Revolution Medicines is a clinical-stage biopharmaceutical company developing new treatments for cancer. Its mission is to create targeted medicines for cancers driven by specific genetic mutations. The company’s work focuses on the RAS and mTOR signaling pathways, which are involved in cancer growth. By concentrating on these cellular mechanisms, Revolution Medicines aims to develop therapies for patients with difficult-to-treat cancers.
Targeting RAS Oncogenes
RAS proteins are a family of proteins in cells that regulate cell growth and division. In a healthy cell, these proteins act like a switch, cycling between an “on” state that promotes growth and an “off” state. This controlled cycle ensures that cells divide only when necessary. The instructions for making these proteins come from RAS genes.
Mutations in RAS genes can cause the proteins to become stuck in the “on” position. This malfunction leads to a constant signal for the cell to divide, a hallmark of cancer development. These mutated RAS proteins, known as oncoproteins, drive the growth of approximately 30 percent of all human cancers.
For decades, these cancer-causing RAS proteins were considered “undruggable.” Their smooth structure lacked the distinct pockets that drugs typically bind to, making it difficult to design a molecule to block their activity. This challenge left many patients with RAS-driven cancers without effective targeted therapies, forcing reliance on broader treatments like chemotherapy.
The Tri-Complex Platform
Revolution Medicines developed a scientific approach to address the challenge of drugging RAS oncoproteins. The company’s strategy is centered on a drug discovery platform that creates tri-complex inhibitors. This method targets the active, cancer-causing form of RAS, known as RAS(ON).
The company’s RAS(ON) inhibitors function as molecular matchmakers. These inhibitors first enter a cell and bind to a common intracellular protein called cyclophilin A. Cyclophilin A is a chaperone protein, abundant in human cells, that helps other proteins function correctly.
Once the drug is bound to cyclophilin A, this two-part complex can recognize and attach to the active RAS(ON) oncoprotein. The three components—the inhibitor, cyclophilin A, and the RAS(ON) protein—lock together to form a stable tri-complex. The formation of this structure obstructs the RAS protein, preventing it from sending the continuous growth signals that drive the cancer. This use of a chaperone protein creates a new binding surface, allowing the drug to indirectly inhibit a previously elusive target.
Key Pipeline Candidates
The company is advancing a portfolio of drugs based on its tri-complex platform. One candidate is daraxonrasib (RMC-6236), a RAS(ON) multi-selective inhibitor. This molecule targets a wide range of common RAS mutations, including G12, G13, and Q61, which are prevalent in pancreatic, lung, and colorectal cancers. RMC-6236 is being evaluated in clinical trials for patients with advanced solid tumors harboring these mutations.

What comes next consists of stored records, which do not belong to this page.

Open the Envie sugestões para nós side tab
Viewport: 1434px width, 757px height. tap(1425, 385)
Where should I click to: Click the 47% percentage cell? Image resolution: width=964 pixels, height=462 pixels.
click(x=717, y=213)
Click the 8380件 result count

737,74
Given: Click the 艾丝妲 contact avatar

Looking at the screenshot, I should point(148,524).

Another candidate is elironrasib (RMC-6291), a selective inhibitor targeting the KRAS G12C mutation. While other G12C inhibitors exist, elironrasib utilizes the company’s RAS(ON) targeting approach. This drug is being tested in clinical trials for solid tumors with this mutation, including non-small cell lung cancer (NSCLC).
The pipeline also includes zoldonrasib (RMC-9805), a selective inhibitor for the KRAS G12D mutation, a common driver in cancers like pancreatic cancer. Preclinical studies have shown that combining different inhibitors may produce stronger anti-tumor effects. This could be particularly useful in treating cancers that have developed resistance to other targeted therapies.

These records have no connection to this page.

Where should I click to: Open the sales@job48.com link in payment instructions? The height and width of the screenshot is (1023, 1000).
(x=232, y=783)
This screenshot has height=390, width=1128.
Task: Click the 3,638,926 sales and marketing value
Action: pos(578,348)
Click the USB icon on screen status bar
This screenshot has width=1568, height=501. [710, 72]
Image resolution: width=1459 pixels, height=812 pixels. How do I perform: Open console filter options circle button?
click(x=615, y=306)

Clinical Development and Collaborations
Clinical development programs assess the safety and effectiveness of these new inhibitors. For instance, daraxonrasib (RMC-6236) received Breakthrough Therapy Designation from the U.S. Food and Drug Administration (FDA). This designation is for treating patients with previously treated metastatic pancreatic cancer who have KRAS G12 mutations. The company is also enrolling patients in a global Phase 3 study of daraxonrasib for this cancer, a milestone in its development.
Revolution Medicines has entered into collaborations with major pharmaceutical companies to advance its research. A partnership with Sanofi is centered on developing and commercializing inhibitors that target the mTOR signaling pathway. This is a related area of cancer biology.